◆ **WHAT TO DO**
- a) In the excerpt on American Chinese literature below, how many of Amy Tan's literature works were compared with the full dataset?
- b) In the excerpt on American Chinese literature below, shorten the paragraph that begins "Our selection of words is not scientific" and keep its main facts.
- c) Pick up the excerpt on American Chinese literature below after its final sentence and keep writing.

After comparing the result of all 22 literature works in our dataset with 6 literature works that written by Amy Tan, we find that as the most famous American Chinese Author, her literature works satisfy the main trend of all American Chinese literature works. Therefore, if the publishers want to choose a book that has similar background and similar plot, and try to attract more readers, they should compare the new book to our model analysis, which could help publishers to better control their budget and predict sales more accurate.
8 Limitation
We only choose one main female character of each book and choose limited literature works of 12 authors. In this case, we may not be able to obtain the authors’ attitudes towards female image and their language habits.
Our selection of words is not scientific because we may extract some irrelevant information or words originally used to describe other character. For example, when the character talks about other person, these words will be extracted according to our code, but these words are supposed to portray other character.
In our evaluation, we only choose one literature work Huntress to test our model. However, it is possible that the female characters of Huntress don’t have something common with that of other 21 literature works.
As for our sentiment analysis, we conclude that the female characters in the chosen novels are portrayed negatively. The reason why this phenomenon occurs is that the author has gender discrimination, or women at a particular time have a very low social status.

◆ **SUPPLIED MATERIAL**
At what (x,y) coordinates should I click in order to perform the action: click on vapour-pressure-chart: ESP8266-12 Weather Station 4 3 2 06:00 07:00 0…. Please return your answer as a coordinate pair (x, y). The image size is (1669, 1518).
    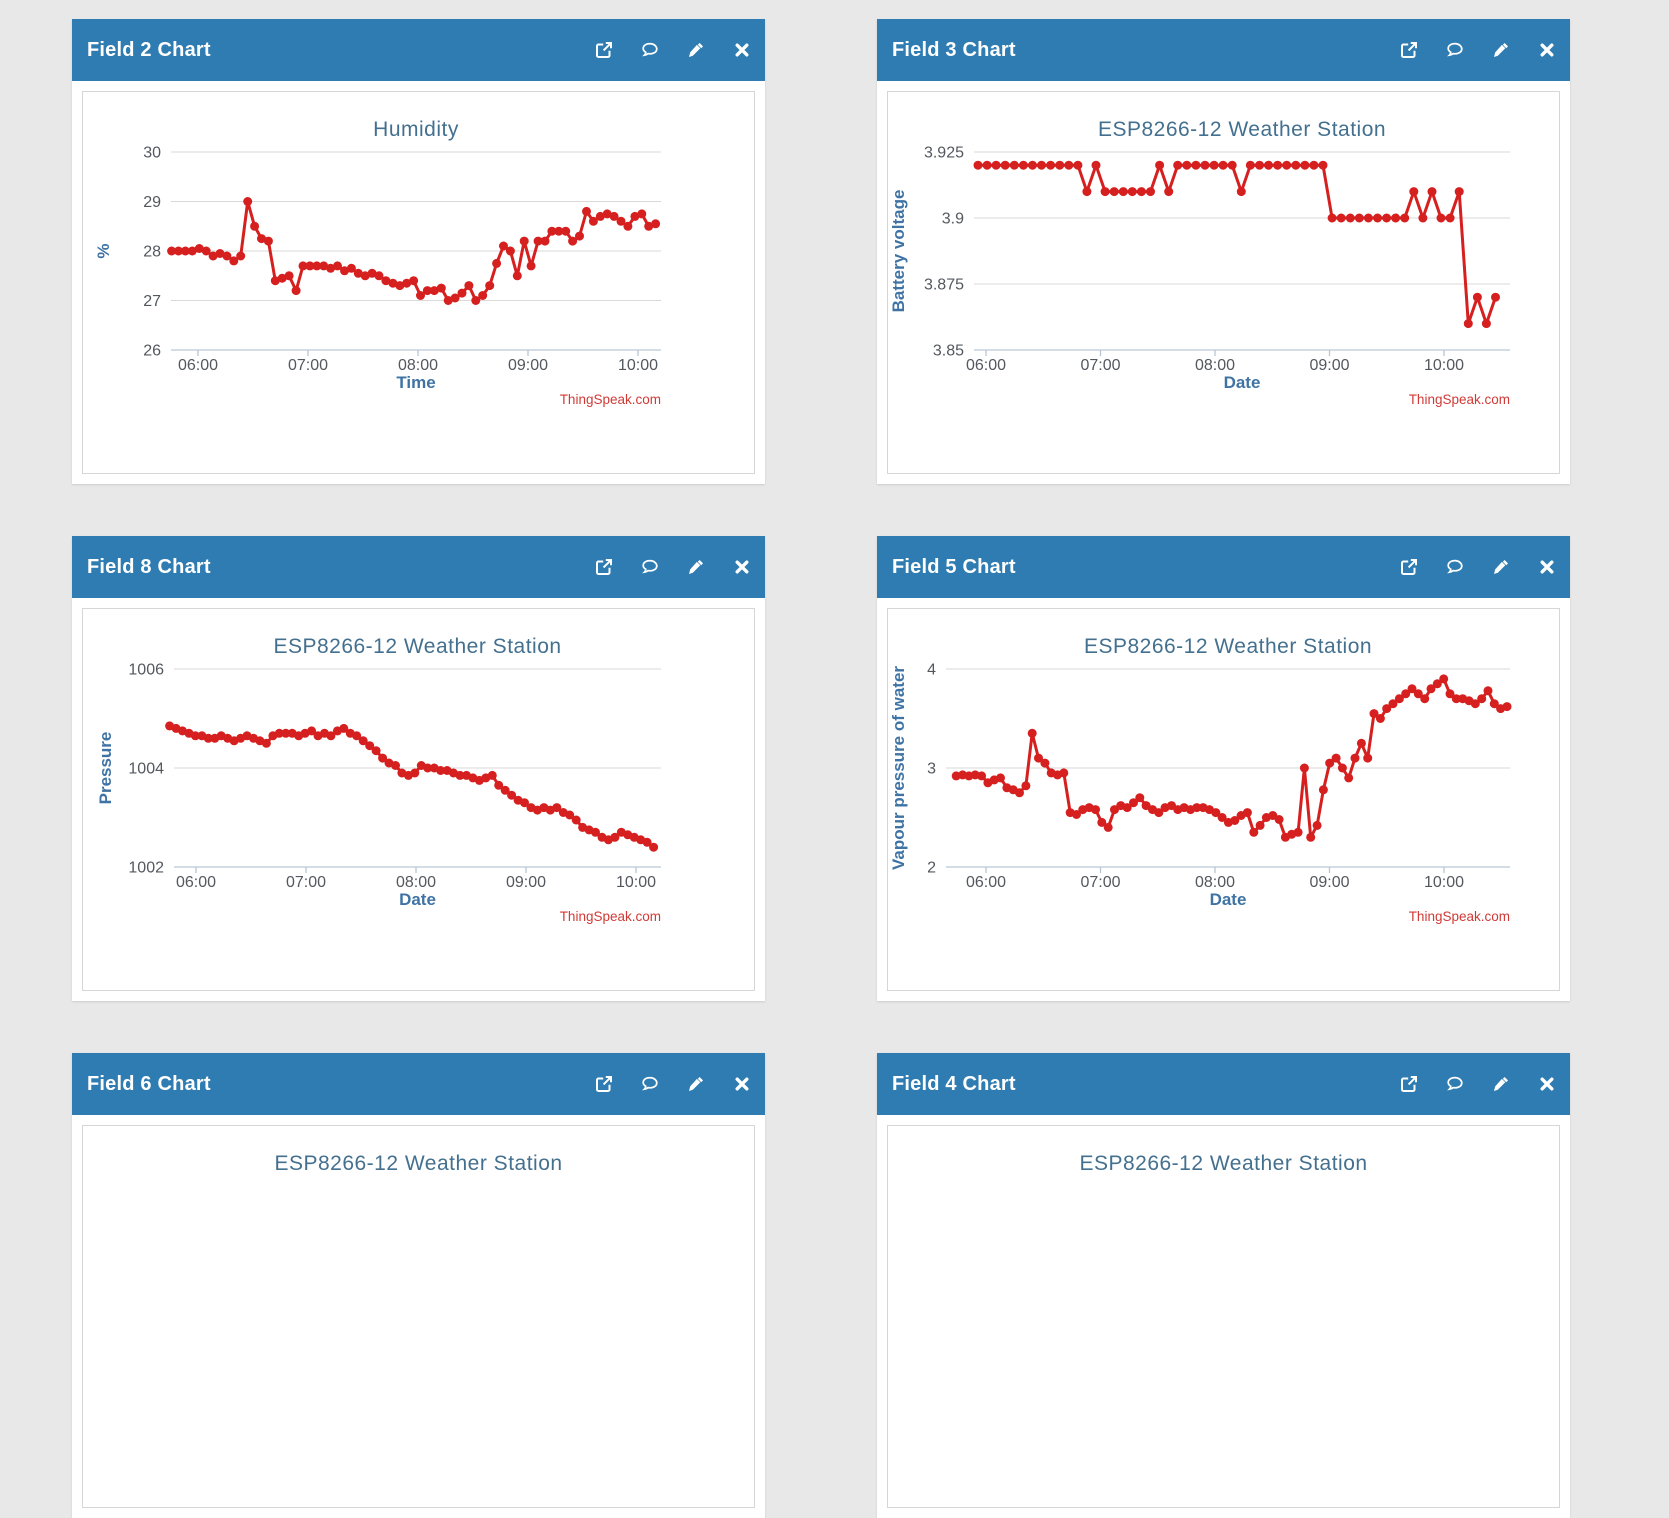
    Looking at the image, I should click on (1224, 800).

◆ **RESULTS IN ORDER**
- a) Six of Amy Tan's literature works were compared with the full dataset.

- b) The word selection is not scientific because it may pick up irrelevant words or words meant for another character. For instance, when a character talks about someone else, the code still extracts those words, even though they describe the other person.

- c)
9 Conclusion and Further Direction
In conclusion, we find that sentiment scores tend to be negative according to our analysis. At the same time, we notice that female is in lower social status, their living situation is tough, and traditional female images are courageous, tough, taciturn, and thoughtful. However, we think 22 literature works from 12 American Chinese authors are not enough dataset to do completed analysis, we should find a better scientific way that can find exact words to describe the main characters in the literature works, and we think the character networking in the literature works could help us to do better literature analysis.
10 Reference
- “Use Good Words, Not Bad Ones.” The Economist, The Economist Newspaper, 25 Mar. 2015, www.economist.com/blogs/prospero/2015/03/johnson-writing-style.
- “Language Log.” Language Log » Moar Verbs, Mark Literman, 24 Mar. 2015, languagelog.ldc.upenn.edu/nll/?p=18398.
- “POS Tagging.” POS Tagging - CSDN Blog, Fxjtoday, 26 Aug. 2010, blog.csdn.net/fxjtoday/article/details/5841453.
- Socher, Richard. “Deep Learning for Sentiment Analysis - Invited Talk Proceedings of the 7th Workshop on Computational Approaches to Subjectivity, Sentiment and Social Media Analysis, 2016, doi:10.18653/v1/w16-0408.